| Data for this task |
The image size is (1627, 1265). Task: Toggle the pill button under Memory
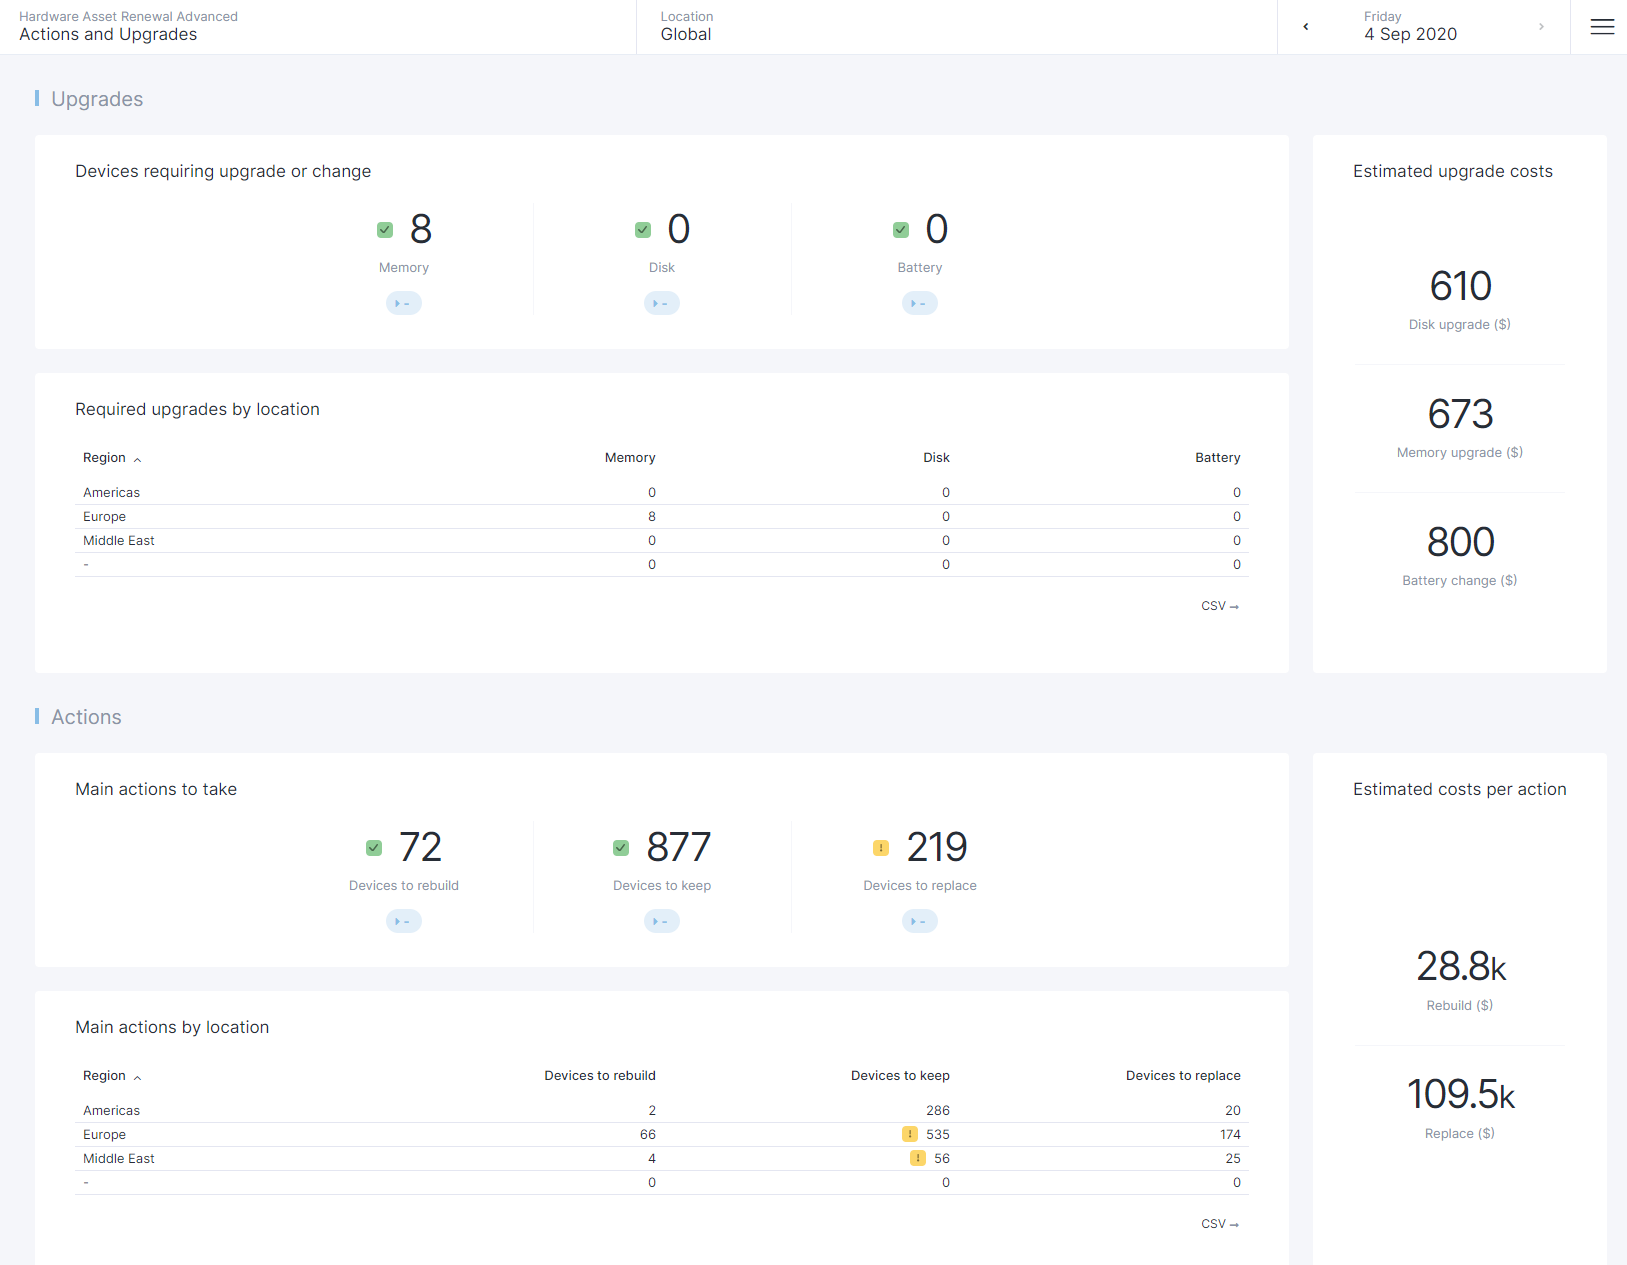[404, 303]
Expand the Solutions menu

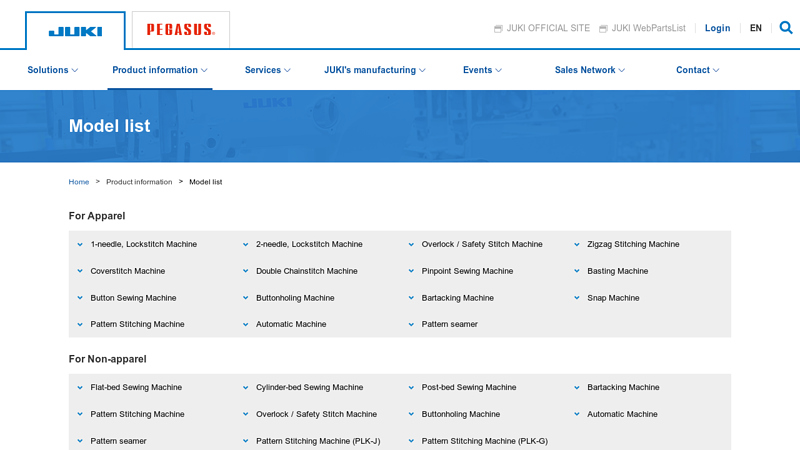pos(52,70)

==

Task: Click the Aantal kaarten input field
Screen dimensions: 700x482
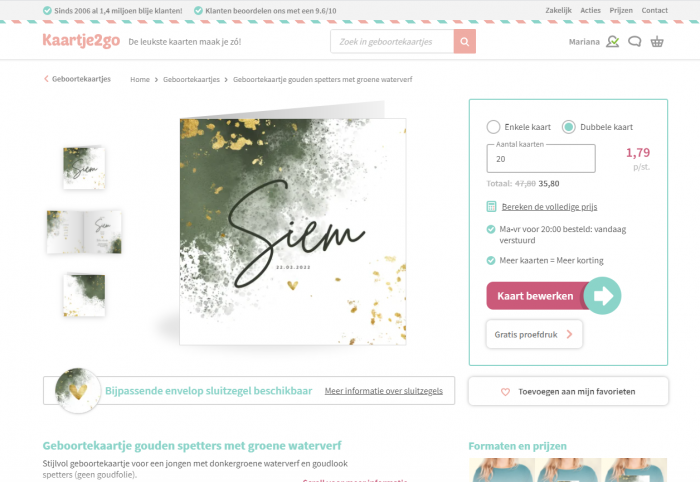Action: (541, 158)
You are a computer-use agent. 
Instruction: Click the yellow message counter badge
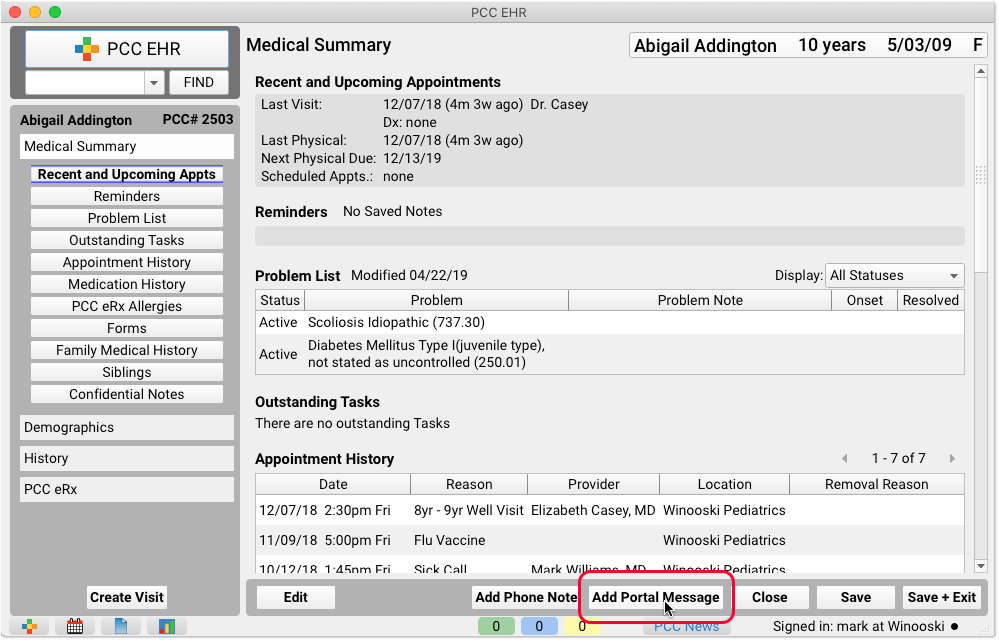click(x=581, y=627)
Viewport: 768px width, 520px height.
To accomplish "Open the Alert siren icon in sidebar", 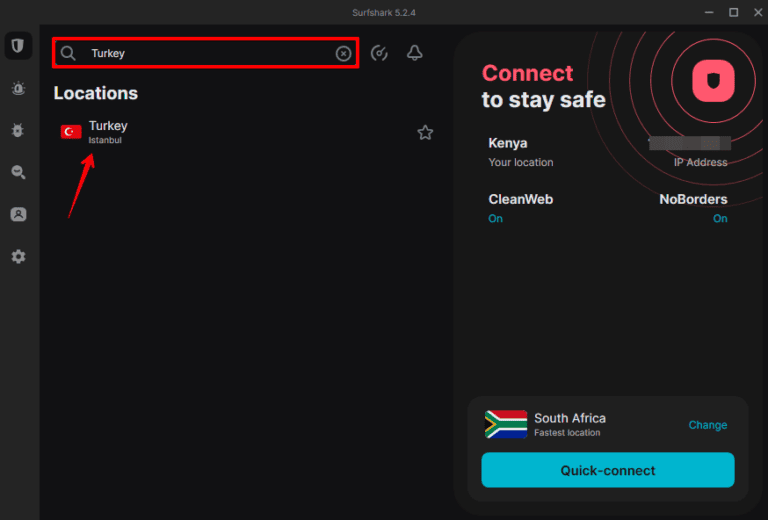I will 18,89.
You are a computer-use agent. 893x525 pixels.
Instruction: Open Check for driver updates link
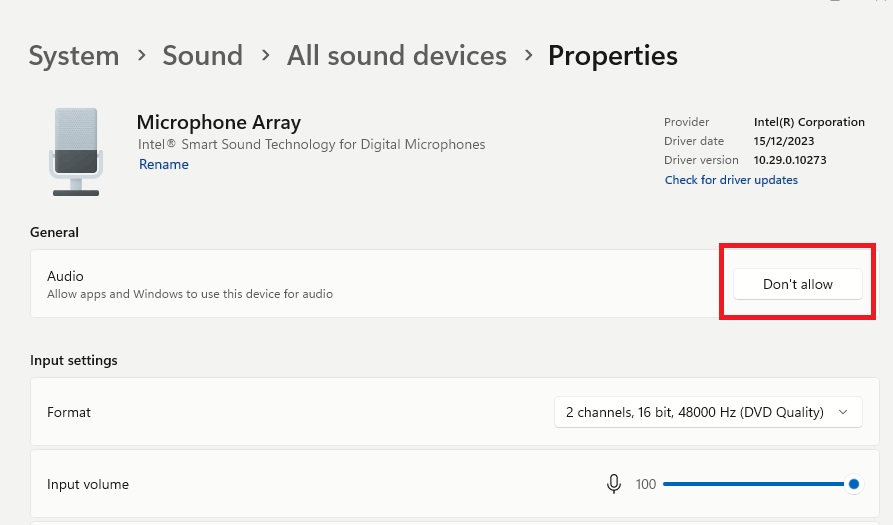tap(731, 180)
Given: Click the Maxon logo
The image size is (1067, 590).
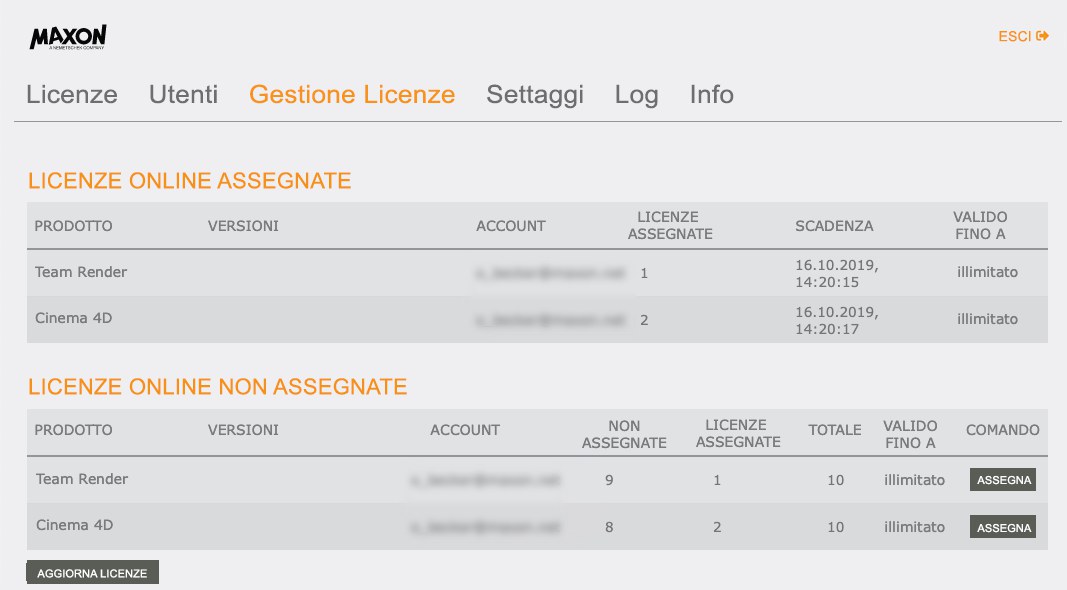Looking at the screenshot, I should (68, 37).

| Your assignment |
Return each line of the listing that holds the string "agent".

| Completed exercise |
You are a computer-use agent. 
You are a computer-use agent. 893x525 pixels.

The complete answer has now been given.